§ **What you should do**: Find each line in the entries below that contains the word "Select", and copy those lines out.
## begin Working data
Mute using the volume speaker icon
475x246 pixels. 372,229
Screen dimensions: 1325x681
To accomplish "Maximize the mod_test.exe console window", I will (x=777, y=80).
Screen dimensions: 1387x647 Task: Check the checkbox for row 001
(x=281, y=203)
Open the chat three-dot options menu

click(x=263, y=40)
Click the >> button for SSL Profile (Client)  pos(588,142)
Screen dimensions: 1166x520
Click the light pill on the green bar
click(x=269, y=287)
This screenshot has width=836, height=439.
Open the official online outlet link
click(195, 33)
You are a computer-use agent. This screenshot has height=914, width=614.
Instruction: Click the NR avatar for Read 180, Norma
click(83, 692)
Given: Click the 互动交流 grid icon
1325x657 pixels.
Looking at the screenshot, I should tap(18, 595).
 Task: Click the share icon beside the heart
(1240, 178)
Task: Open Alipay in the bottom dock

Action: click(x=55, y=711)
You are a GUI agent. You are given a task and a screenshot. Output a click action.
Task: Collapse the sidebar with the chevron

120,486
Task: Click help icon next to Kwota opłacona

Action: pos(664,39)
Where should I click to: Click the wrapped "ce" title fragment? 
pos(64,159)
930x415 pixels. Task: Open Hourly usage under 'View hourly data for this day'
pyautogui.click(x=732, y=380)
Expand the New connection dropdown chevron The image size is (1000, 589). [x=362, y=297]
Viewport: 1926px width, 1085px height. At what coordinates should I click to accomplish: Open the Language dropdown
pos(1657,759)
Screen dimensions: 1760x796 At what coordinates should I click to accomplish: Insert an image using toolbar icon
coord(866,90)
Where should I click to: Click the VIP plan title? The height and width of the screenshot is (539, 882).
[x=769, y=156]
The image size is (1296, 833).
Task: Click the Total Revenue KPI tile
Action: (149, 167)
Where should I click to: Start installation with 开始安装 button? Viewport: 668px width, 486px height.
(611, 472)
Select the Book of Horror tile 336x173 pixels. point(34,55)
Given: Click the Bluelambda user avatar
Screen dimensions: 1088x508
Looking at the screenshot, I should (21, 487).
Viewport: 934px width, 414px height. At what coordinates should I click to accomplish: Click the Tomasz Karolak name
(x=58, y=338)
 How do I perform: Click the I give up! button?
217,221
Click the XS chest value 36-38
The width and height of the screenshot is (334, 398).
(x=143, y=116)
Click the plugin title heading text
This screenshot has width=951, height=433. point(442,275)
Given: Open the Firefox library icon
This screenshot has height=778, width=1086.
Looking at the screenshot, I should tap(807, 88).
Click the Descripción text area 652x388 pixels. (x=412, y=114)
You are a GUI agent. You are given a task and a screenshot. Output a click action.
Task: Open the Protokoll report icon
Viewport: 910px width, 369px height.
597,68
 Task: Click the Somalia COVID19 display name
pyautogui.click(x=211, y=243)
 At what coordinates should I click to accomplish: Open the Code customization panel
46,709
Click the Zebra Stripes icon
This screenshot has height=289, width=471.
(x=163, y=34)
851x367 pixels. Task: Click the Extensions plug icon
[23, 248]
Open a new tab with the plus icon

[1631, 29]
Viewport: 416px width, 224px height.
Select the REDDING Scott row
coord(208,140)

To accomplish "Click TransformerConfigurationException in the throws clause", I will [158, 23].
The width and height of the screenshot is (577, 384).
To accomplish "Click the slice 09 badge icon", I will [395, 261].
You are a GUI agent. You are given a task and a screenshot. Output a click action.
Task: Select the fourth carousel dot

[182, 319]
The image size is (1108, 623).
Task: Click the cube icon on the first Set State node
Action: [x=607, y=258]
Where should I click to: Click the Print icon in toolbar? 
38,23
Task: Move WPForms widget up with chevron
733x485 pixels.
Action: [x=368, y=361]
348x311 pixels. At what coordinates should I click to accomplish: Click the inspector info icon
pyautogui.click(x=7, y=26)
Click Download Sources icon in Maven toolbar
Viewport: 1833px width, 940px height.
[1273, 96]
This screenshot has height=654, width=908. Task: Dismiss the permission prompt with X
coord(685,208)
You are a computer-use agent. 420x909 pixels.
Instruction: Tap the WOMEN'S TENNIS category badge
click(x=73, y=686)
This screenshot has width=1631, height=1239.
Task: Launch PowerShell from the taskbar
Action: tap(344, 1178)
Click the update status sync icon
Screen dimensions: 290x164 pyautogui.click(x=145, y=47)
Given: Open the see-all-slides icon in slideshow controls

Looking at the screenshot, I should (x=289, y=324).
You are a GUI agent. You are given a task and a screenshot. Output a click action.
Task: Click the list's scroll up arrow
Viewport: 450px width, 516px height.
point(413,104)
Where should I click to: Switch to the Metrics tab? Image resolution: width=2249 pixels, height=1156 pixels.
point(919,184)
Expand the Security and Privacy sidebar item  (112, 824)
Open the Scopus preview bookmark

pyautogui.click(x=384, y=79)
## end Working data
§ **Solution to the exercise**:
Select the Book of Horror tile 336x173 pixels. point(34,55)
Select the REDDING Scott row
Task: Select the fourth carousel dot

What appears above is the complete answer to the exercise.